Intrusive Thoughts, Shame, and the American Fear of the Mind
A patient once told me: “When you have fucked up thoughts, that is not ok. It means something is wrong with you.”
That sentence captures the core of a large amount of psychological suffering. Most people with intrusive thoughts are not primarily afraid of the thought itself. They are afraid of what the thought supposedly reveals about them. So, a violent intrusive thought becomes: “What if I secretly want to hurt someone?” A suicidal intrusive thought becomes: “What if I actually want to die?” A sexual intrusive thought becomes: “What if this says something horrible about who I am?”
This is one of the central mechanisms behind OCD. Many forms of OCD eventually collapse into the same question: “What if I am a bad person?” Pedophilia OCD, harm OCD, scrupulosity, relationship OCD, self-harm OCD. The details change, but the structure is similar. The person is trying to determine whether the intrusive thought reflects a hidden desire, hidden identity, or hidden moral corruption.

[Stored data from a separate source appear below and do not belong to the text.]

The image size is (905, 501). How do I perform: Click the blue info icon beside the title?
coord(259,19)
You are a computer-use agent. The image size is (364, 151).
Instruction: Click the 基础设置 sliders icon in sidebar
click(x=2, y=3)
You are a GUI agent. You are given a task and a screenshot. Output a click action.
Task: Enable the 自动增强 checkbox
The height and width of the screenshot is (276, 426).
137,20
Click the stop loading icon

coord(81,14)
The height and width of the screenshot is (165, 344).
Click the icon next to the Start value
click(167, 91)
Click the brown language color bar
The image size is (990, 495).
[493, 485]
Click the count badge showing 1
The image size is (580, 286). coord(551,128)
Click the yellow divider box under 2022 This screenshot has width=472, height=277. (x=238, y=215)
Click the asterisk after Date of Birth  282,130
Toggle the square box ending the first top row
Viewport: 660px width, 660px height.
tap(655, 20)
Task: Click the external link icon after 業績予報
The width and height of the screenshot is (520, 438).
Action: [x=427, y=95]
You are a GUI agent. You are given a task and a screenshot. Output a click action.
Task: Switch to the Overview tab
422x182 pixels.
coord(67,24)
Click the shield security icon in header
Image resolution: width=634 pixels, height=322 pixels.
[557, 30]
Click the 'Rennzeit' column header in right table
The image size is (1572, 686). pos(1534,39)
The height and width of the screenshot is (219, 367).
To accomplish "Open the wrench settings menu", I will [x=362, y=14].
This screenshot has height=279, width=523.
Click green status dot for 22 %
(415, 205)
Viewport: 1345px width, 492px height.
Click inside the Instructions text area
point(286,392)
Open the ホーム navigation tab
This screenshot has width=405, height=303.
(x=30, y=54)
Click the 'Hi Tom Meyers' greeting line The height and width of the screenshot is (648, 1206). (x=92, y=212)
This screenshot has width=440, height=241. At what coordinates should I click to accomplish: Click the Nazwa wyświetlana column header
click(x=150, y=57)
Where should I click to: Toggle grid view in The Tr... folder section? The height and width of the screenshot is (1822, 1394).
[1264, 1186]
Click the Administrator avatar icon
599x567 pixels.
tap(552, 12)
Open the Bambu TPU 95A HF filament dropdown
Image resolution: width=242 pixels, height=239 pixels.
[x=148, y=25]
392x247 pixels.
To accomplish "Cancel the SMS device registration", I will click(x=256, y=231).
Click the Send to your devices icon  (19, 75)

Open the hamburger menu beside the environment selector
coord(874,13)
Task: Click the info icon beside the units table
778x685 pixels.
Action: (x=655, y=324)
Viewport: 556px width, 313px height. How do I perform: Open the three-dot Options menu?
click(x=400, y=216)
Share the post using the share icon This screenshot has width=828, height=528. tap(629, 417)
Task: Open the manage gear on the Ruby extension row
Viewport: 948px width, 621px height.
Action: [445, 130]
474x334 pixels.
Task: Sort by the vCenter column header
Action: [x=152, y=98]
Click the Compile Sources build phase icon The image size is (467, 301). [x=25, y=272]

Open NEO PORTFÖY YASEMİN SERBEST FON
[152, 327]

Research consistently shows that intrusive thoughts themselves are extremely common. Most people experience bizarre, violent, sexual, blasphemous, or socially inappropriate thoughts. Human consciousness produces mental noise continuously. The difference is often not the thought itself, but the interpretation placed on it.
One person experiences the thought and dismisses it. Another person stops and thinks:
“Why did my brain produce this?”
“What if this means something?”
“What if normal people do not think this way?”
At that point attention turns inward and the person starts monitoring the mind itself.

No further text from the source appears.